No, there may not be any universal meanings. Here is an example. In most (maybe all) Bantu languages, there is no word for "hand" and no word for "arm", because there is a word meaning "hand and arm". The English word "dirt" refers to the stuff that you sweep up in your house, and the stuff you plant crops in: in Bantu languages, these are different words. Two words in different languages would have the same meaning if they referred to the same things, which is not the case. "Jump" in English covers jumping up (not down) and crossing (a stream, road) in Logoori. There are many kinds of "fall" in Logoori (catastrophic falling out of a tree vs. stumbling, etc).

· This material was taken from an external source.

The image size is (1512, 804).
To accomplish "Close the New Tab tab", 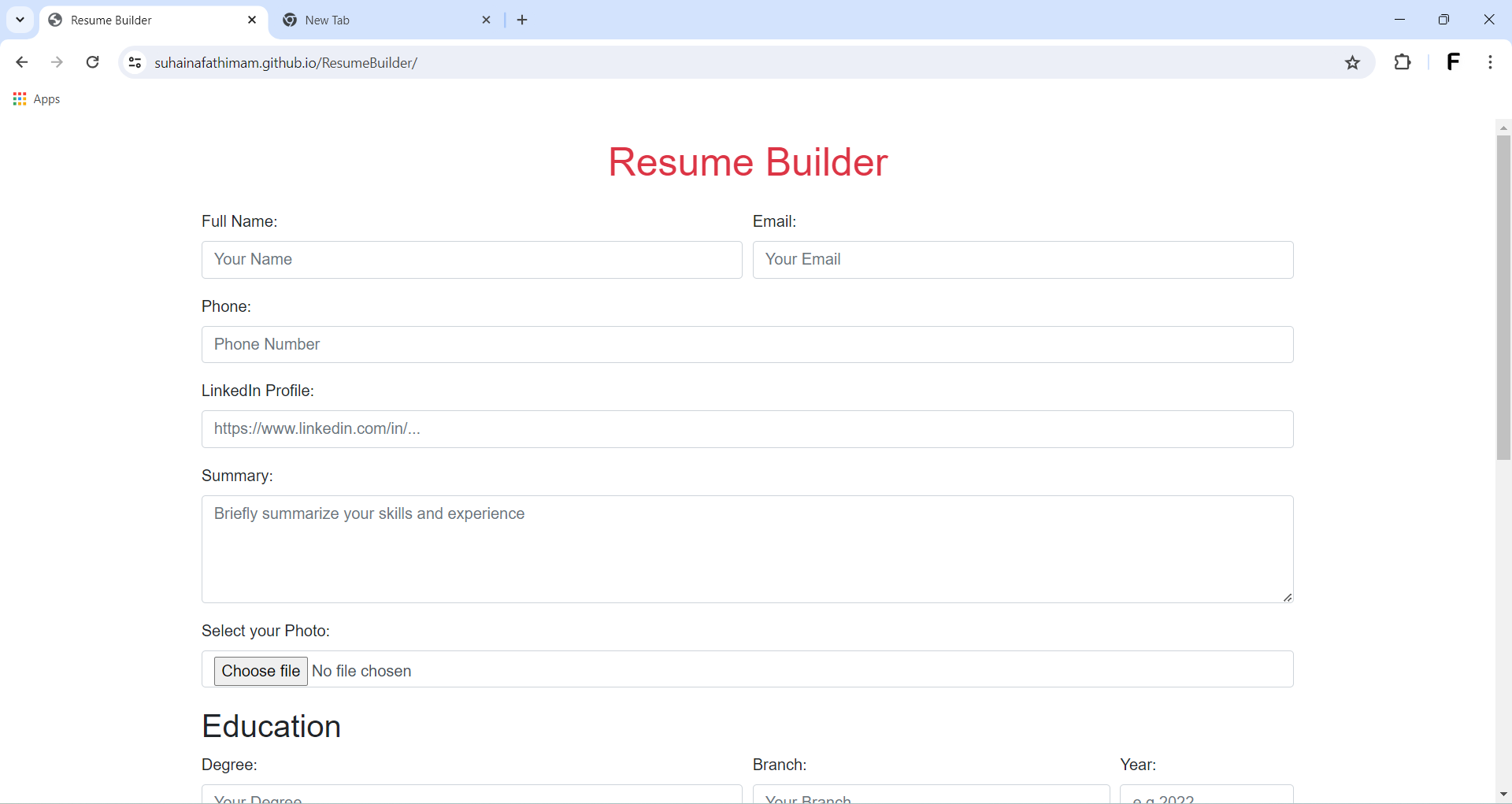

The most likely candidates will be natural objects that are trivially distinguishable from other similar objects. Because bodies are continuous structures, body part divisions are somewhat arbitrary (as in the case of "arm" and "hand", also "leg" and "foot").
Swadesh lists are the best approximation that you will find, and they are usually clearly wrong on a number of cases for any language. You will have to give up on the notion of "all languages", but as a first step you could try to get the equivalents of a Swadesh list or the Leipzig list in some language, and perhaps try to add weights to indicate how close the other language word is to the English word (for example "water" as a noun, and only in the H20 sense, is pretty stable as to referent). Some of the words are ludicrous as candidates for universals, for example "if", which basically doesn't exist in Bantu.